YOUR OBJECTIVE:
Where does the word "info" show up in the data? Please find each such line and copy it.

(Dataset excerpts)
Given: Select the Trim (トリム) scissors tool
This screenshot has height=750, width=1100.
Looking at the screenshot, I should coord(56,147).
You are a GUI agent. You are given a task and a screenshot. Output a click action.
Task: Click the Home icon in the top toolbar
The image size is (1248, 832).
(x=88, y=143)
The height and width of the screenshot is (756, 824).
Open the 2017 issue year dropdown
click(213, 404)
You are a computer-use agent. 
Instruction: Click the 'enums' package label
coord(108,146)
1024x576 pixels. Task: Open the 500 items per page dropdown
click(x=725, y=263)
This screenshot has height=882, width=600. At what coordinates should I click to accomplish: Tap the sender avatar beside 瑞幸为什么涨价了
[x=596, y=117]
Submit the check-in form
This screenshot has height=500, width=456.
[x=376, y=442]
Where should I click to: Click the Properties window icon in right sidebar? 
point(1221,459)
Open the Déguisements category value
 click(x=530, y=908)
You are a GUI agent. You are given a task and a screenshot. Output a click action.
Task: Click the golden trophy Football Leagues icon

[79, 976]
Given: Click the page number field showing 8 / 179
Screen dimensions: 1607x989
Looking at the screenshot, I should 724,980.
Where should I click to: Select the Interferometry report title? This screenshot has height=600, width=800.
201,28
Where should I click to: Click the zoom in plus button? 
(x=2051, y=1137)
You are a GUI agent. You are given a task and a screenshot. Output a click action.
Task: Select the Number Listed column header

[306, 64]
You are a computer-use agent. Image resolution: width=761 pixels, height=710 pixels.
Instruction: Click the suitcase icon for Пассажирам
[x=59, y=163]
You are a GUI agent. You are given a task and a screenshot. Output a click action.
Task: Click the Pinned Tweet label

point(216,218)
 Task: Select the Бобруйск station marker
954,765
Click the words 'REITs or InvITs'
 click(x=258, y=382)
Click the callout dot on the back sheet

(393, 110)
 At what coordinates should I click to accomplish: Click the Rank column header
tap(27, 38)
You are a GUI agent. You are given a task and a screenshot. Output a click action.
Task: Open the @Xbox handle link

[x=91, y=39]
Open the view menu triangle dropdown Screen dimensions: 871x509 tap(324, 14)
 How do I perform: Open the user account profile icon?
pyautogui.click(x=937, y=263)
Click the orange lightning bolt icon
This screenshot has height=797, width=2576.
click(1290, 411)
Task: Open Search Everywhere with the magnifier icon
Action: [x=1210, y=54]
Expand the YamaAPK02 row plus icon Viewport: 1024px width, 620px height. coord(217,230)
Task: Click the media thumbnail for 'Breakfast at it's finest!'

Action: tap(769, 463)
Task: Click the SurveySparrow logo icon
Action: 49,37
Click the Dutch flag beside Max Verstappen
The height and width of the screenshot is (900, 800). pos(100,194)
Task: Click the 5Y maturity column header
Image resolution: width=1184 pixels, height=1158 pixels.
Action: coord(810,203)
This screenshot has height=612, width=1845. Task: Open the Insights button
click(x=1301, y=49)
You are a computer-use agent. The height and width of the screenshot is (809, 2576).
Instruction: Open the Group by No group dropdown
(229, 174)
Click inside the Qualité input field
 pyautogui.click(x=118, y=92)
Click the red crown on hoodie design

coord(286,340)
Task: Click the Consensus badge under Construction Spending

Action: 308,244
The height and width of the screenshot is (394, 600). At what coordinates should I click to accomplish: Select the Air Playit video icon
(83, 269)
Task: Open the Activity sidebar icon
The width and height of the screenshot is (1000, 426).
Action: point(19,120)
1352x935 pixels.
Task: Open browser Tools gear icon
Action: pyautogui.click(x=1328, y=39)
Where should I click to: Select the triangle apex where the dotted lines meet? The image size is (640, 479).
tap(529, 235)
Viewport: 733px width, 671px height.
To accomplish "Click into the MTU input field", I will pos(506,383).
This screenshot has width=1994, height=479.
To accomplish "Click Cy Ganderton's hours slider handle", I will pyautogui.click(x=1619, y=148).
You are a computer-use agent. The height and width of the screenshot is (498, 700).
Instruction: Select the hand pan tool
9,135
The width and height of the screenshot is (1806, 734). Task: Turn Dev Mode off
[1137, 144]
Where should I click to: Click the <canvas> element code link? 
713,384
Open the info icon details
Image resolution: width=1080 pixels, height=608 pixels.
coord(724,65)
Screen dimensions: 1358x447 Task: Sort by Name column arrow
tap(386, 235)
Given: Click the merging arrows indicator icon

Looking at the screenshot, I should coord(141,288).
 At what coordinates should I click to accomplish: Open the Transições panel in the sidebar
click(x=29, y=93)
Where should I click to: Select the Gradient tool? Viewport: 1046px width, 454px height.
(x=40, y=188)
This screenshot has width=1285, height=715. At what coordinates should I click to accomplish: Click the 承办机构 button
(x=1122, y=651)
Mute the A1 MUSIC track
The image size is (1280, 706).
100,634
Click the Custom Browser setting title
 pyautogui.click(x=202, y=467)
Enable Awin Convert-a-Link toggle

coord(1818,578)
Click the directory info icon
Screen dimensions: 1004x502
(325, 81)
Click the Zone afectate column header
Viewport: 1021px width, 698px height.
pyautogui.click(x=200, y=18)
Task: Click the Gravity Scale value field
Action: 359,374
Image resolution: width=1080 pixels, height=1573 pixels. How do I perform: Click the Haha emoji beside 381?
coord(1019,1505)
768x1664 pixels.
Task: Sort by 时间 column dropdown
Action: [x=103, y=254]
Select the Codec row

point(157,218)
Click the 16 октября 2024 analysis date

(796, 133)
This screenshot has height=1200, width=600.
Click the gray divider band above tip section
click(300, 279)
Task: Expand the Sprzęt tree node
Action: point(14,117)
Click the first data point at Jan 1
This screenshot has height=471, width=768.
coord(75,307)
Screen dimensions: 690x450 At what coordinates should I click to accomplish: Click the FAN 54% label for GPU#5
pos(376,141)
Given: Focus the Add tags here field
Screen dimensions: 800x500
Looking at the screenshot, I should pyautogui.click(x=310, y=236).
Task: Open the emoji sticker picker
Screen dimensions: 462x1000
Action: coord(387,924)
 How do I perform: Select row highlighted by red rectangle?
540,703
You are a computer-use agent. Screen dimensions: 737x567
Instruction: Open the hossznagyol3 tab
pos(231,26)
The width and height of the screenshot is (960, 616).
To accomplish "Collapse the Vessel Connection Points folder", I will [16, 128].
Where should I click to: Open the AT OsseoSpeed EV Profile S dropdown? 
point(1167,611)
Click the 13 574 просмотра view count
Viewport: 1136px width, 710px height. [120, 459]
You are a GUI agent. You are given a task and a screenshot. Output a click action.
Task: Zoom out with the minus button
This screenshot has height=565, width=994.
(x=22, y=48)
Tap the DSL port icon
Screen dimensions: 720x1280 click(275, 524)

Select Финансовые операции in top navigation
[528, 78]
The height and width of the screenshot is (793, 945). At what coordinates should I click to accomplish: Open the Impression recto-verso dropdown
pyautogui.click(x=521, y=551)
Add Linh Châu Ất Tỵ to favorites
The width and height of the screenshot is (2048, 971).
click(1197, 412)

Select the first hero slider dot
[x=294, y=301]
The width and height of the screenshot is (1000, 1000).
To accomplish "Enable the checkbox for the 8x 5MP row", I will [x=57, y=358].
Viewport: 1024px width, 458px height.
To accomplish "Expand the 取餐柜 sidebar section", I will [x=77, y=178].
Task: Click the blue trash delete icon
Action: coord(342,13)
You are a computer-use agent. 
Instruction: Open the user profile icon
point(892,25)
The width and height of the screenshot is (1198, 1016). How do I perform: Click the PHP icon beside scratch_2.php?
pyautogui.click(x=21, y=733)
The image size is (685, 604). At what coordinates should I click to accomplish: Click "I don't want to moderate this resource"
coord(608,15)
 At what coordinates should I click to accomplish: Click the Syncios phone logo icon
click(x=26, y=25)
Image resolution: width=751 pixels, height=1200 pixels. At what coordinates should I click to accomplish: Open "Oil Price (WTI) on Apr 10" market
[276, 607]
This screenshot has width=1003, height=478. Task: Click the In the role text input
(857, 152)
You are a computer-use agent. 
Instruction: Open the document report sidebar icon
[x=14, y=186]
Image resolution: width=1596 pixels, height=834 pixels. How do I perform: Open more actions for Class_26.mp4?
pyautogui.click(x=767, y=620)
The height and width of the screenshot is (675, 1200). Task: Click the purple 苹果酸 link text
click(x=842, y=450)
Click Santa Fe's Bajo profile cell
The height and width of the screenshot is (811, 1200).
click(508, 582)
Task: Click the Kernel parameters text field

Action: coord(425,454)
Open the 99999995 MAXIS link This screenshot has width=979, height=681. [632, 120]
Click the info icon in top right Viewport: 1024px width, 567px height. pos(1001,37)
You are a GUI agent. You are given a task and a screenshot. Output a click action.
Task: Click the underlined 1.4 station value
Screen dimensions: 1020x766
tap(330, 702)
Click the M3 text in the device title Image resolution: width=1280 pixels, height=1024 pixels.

OUTPUT FOR THIS TASK:
Open the info icon details
Click the directory info icon
Click the info icon in top right Viewport: 1024px width, 567px height. pos(1001,37)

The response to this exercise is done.